Ich weiß es ehrlich gesagt nicht. Während meiner Kindheit gab es in unserem Haus keine Bücher, nicht mal in der unmittelbaren Umgebung. Ich bin in einer Sozialsiedlung in Liverpool aufgewachsen und da haben die Leute abgesehen von der Lokalzeitung und Artikeln über Fußball nichts gelesen. Aber mein Haus war voller Geschichten; mein Großvater hatte im Krieg gekämpft, ich hatte eine walisische und eine irische Großmutter, und diese drei Menschen waren voller Geschichten, die sie unbedingt erzählen mussten. Und ich musste ihnen unbedingt zuhören. Geschichten waren faszinierend; sie haben mein Leben bereichert, es mit Geheimnissen angereichert und der Welt eine Form von Ordnung gegeben, die ihr scheinbar fehlte. Und so waren Lesen und Schreiben für mich ungeheuer aufregend und berauschend – sie waren ein Weg, die Welt, in der ich aufgewachsen bin, zu verstehen und ihr gleichzeitig zu entfliehen. Und es war verboten! Mit einem Buch erwischt zu werden, besonders, wenn es ein Gedichtband war, schrie förmlich nach einer Tracht Prügel. Also habe ich mich mit meinen Büchern immer irgendwo versteckt, wo mich niemand mit ihnen sehen konnte. Bücher waren eine Art verbotene Schmugglerware und daher auf geradezu transgressive Weise aufregend, so wie es später Drogen sein sollten. Bücher haben diese Anrüchigkeit für mich nie verloren – sie bringen mein Blut immer noch in Wallung.
Wie schreibst du?
Nun, ich mache ausführliche Notizen, mache Fotos, zeichne und erstelle ein Portfolio mit wichtigen Materialien. Manchmal braucht es Jahre, bis ich alles zusammenhabe. Und ich entwickle detaillierte Pläne und Strukturmuster, auch wenn ich weiß, dass sie niemals in Stein gemeißelt sind und immer wieder geändert werden – wenn die Figuren immer organischer werden und sich von ihrem Schöpfer lösen, werden die Pläne angepasst. Ein wenig wie das Leben selbst. Ich höre nie Musik, wenn ich schreibe – ich brauche Stille, abgesehen von der Musik der Vögel und den Verkehrsgeräuschen. Vorher lasse ich was Lautes und Energiegeladenes laufen, um mich in Stimmung zu bringen – im Moment favorisiere ich The Clashs „Working for the Clampdown.“ Das stampft vor sich hin und rüttelt einen wach – so, wie es meine Worte hoffentlich tun werden.

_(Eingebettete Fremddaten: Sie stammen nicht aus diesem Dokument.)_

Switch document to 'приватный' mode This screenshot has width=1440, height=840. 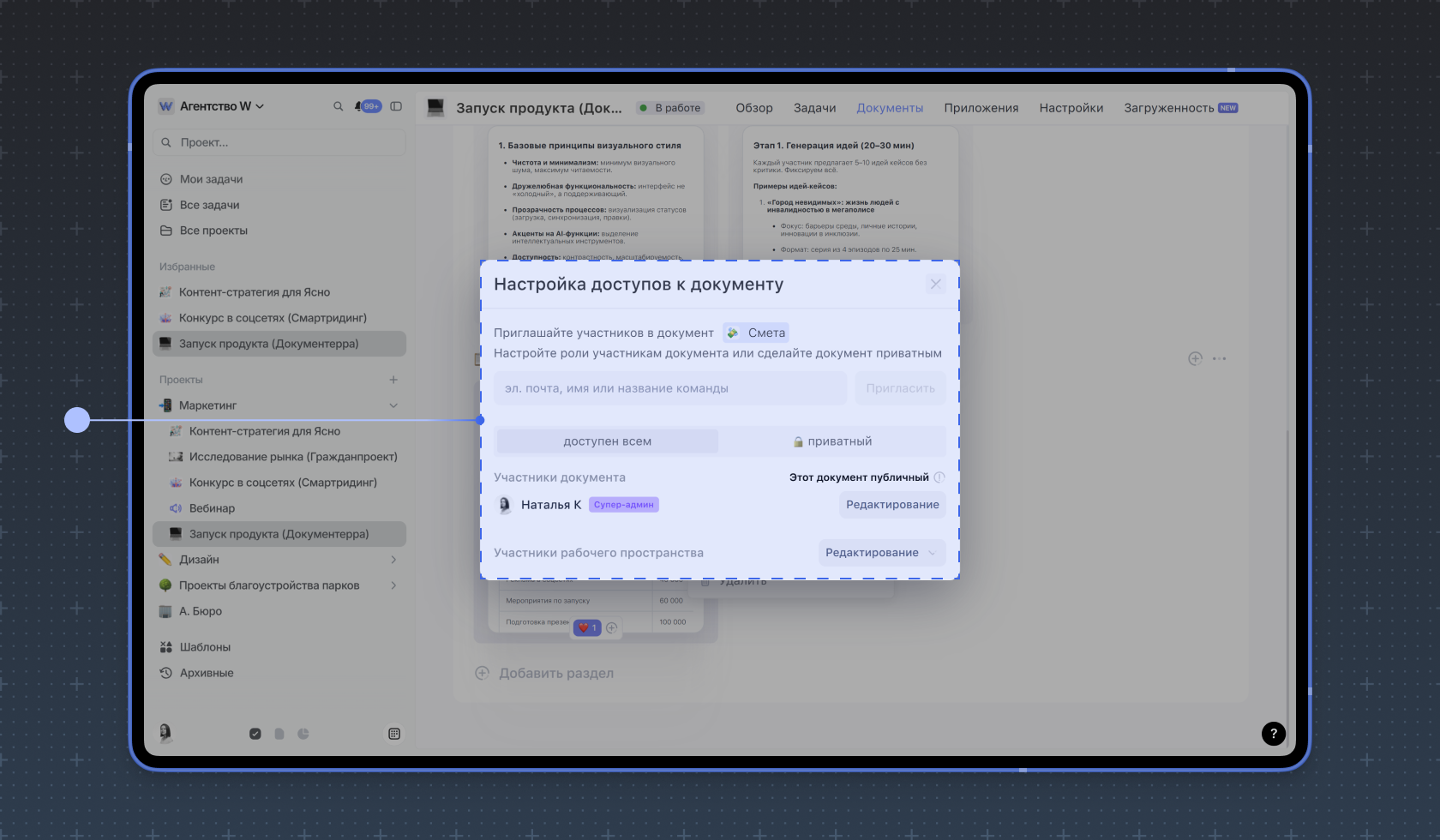pos(832,441)
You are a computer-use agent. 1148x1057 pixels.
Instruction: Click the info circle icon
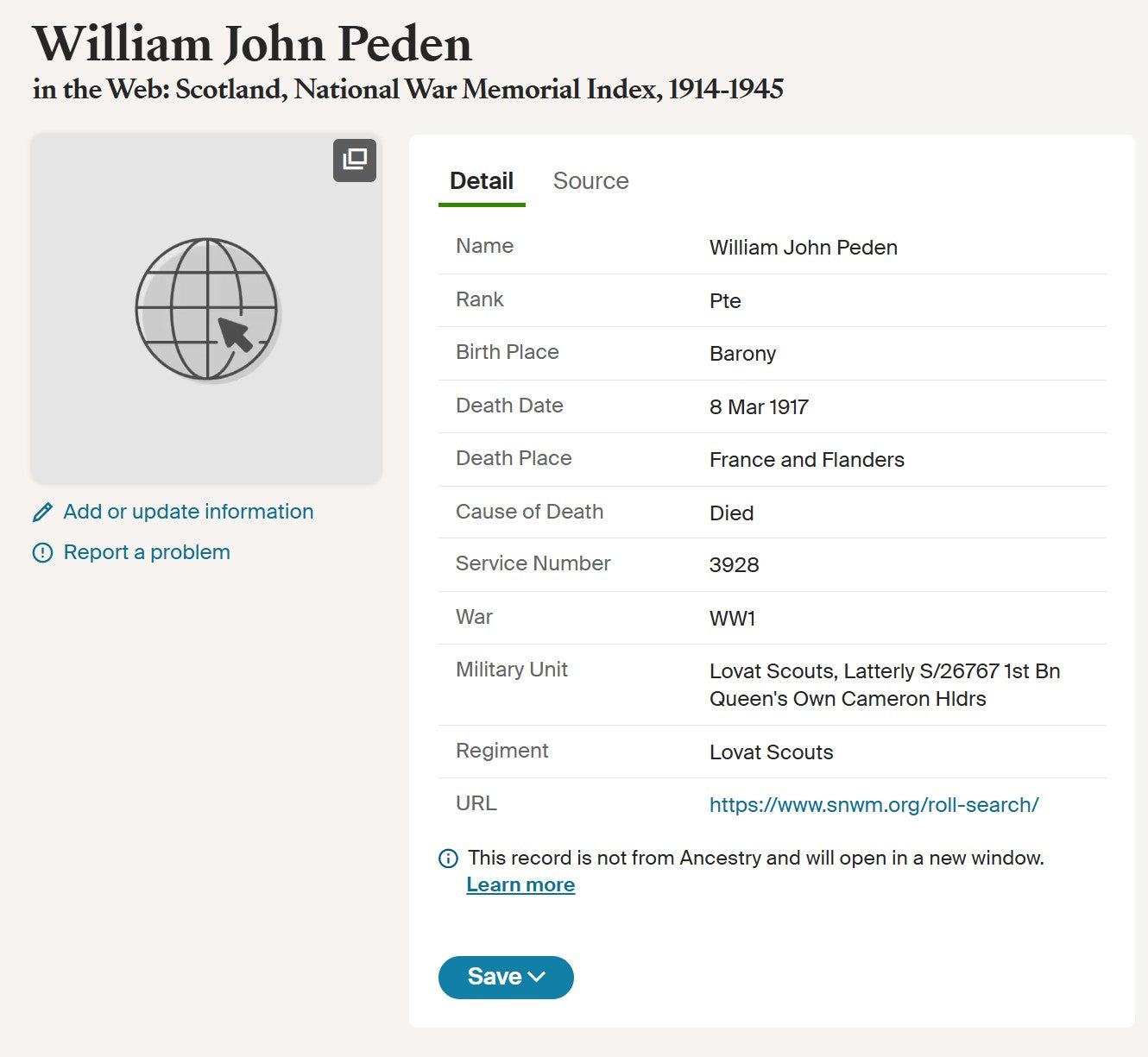(x=448, y=859)
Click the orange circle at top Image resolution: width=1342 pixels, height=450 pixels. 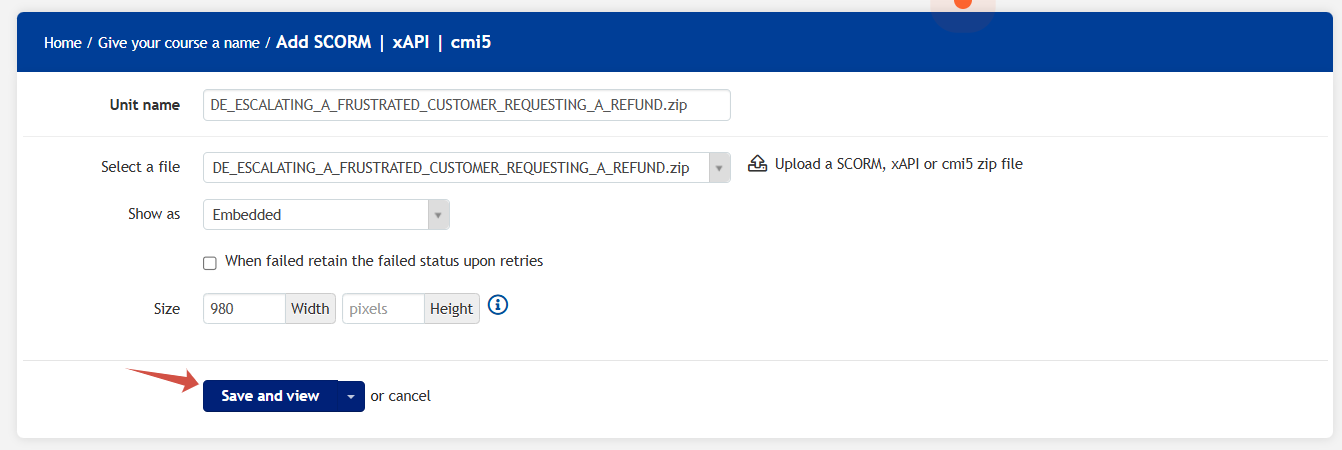click(x=962, y=4)
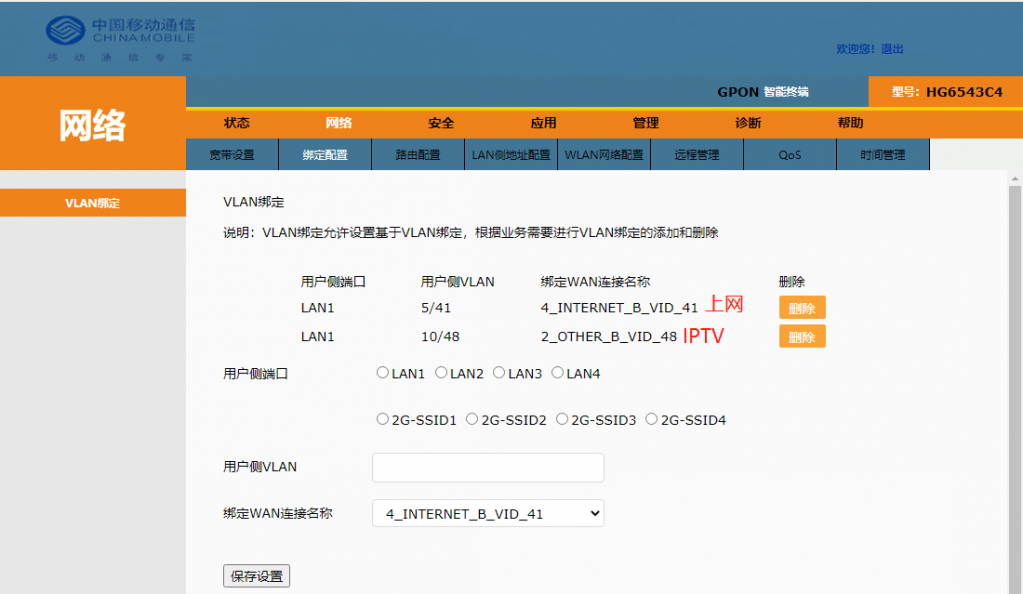Select the LAN3 port option
Screen dimensions: 1023x594
pyautogui.click(x=499, y=373)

Siehst du dich in der Tradition anderer Schriftsteller?
Eine Autorentradition? Eigentlich nicht – auch, wenn mir die Vorstellung gefällt, dass mich die Nachwelt in die gleiche Schublade stecken könnte wie randständige und rebellische walisische Autoren von IoIo Goch über Dafydd ap Gwilym bis Dylan Thomas. Aber ich schreibe einfach nieder, was immer aus mir raus muss.
Hast du ein Lieblingsbuch oder einen Lieblingsautor?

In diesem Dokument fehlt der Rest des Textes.